[Collected data]
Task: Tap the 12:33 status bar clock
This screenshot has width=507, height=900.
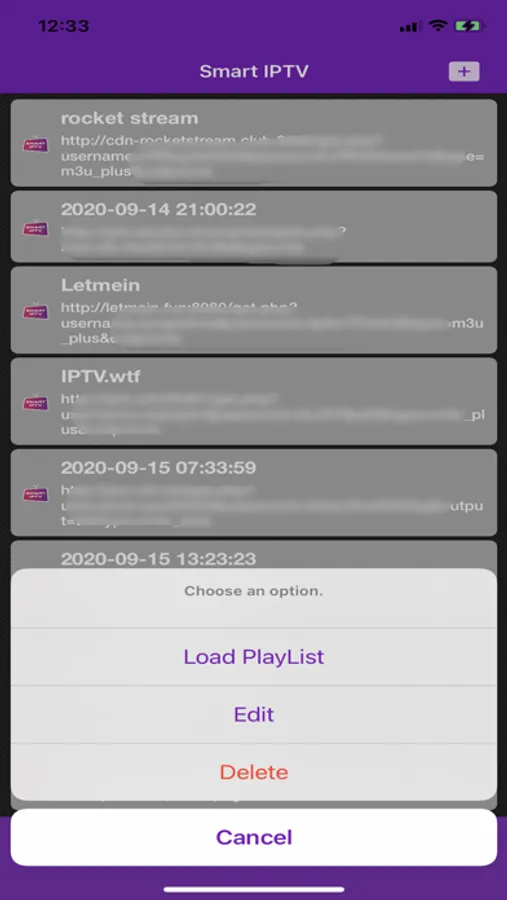Action: (x=64, y=26)
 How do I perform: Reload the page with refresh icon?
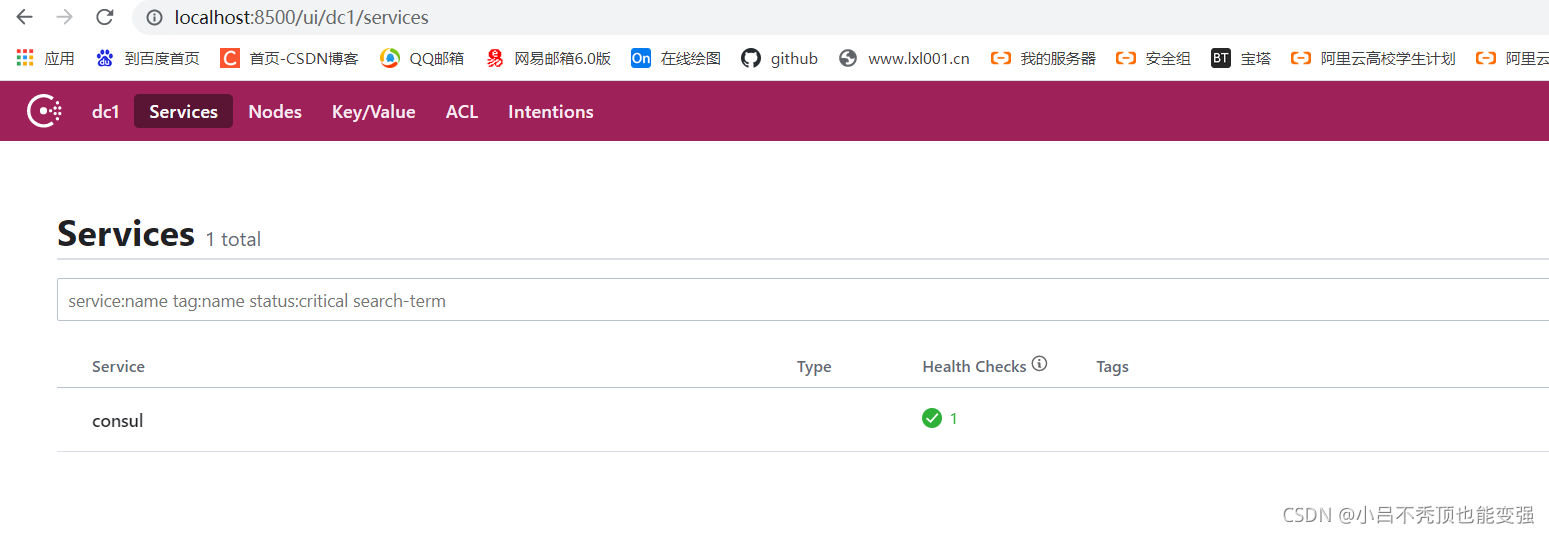coord(104,17)
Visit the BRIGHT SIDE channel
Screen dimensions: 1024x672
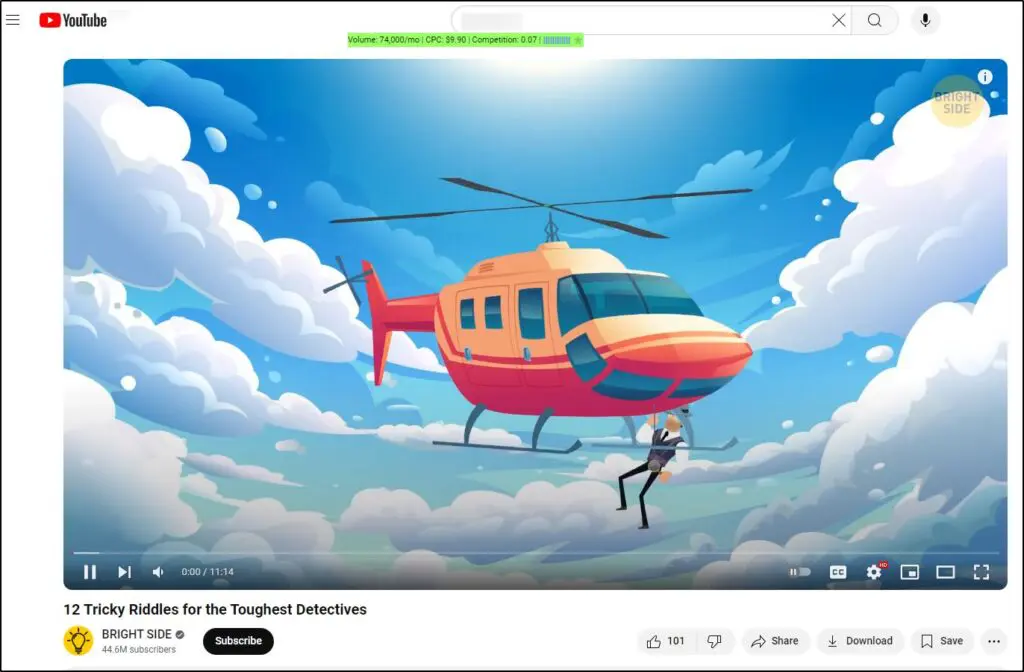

◆ What is being asked ◆
Without the pictures, write out every line above exactly as it appears.

◆ Expected answer ◆
Task: Tap the 12:33 status bar clock
This screenshot has width=507, height=900.
Action: (x=64, y=26)
 How do I perform: Reload the page with refresh icon?
coord(104,17)
Visit the BRIGHT SIDE channel
Screen dimensions: 1024x672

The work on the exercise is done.